Material to process:
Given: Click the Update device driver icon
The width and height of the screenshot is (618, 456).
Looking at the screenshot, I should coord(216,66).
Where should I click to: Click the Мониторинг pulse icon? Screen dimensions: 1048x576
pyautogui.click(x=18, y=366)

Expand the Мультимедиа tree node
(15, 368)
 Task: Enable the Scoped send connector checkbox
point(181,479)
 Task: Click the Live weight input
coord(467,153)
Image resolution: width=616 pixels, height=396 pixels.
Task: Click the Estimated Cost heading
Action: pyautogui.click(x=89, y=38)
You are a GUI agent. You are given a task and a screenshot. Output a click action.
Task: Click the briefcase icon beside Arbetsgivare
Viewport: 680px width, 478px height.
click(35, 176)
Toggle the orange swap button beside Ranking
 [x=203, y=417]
---
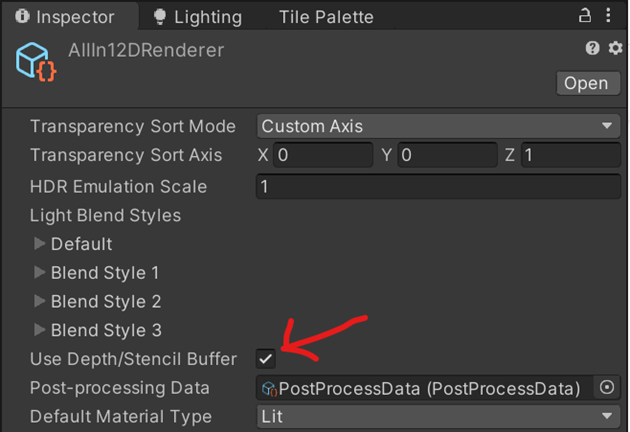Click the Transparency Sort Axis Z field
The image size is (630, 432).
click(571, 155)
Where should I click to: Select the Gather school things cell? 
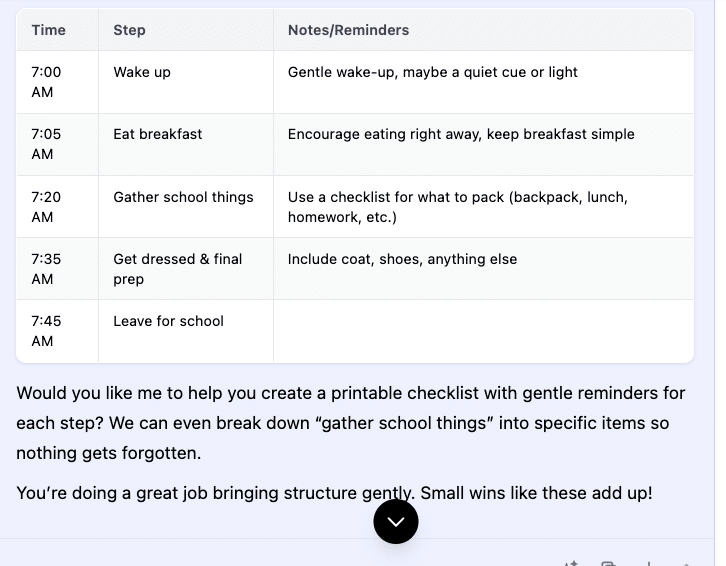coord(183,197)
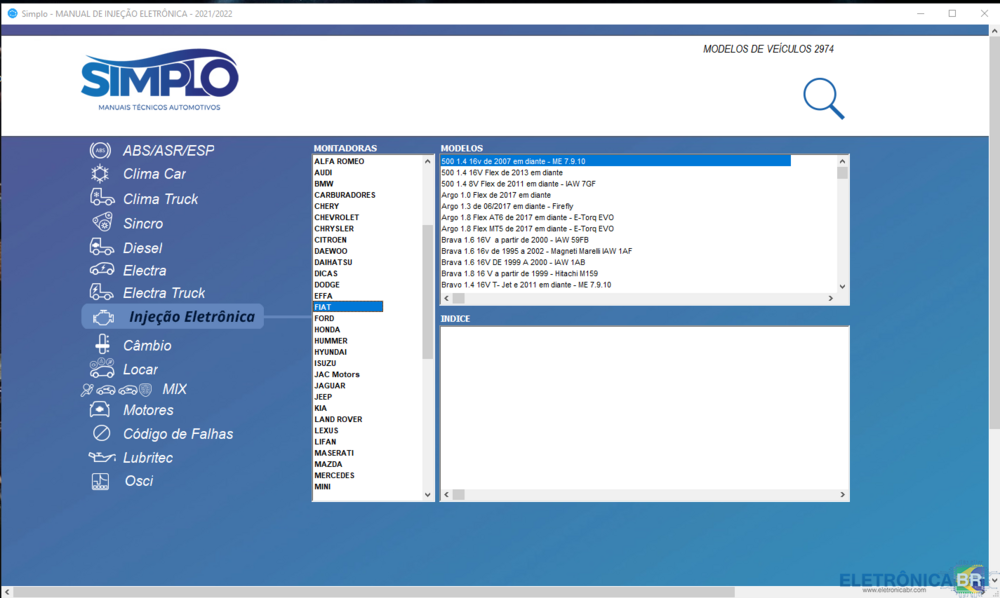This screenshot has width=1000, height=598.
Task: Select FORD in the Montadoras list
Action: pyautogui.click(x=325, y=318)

Task to complete: Return only the part of the records above that opens with the line containing "Expand the Мультимедиа tree node" and closes with the line containing "You are a GUI", ends included.

Answer space:
Expand the Мультимедиа tree node
(15, 368)
 Task: Enable the Scoped send connector checkbox
point(181,479)
 Task: Click the Live weight input
coord(467,153)
Image resolution: width=616 pixels, height=396 pixels.
Task: Click the Estimated Cost heading
Action: pyautogui.click(x=89, y=38)
You are a GUI agent. You are given a task and a screenshot. Output a click action.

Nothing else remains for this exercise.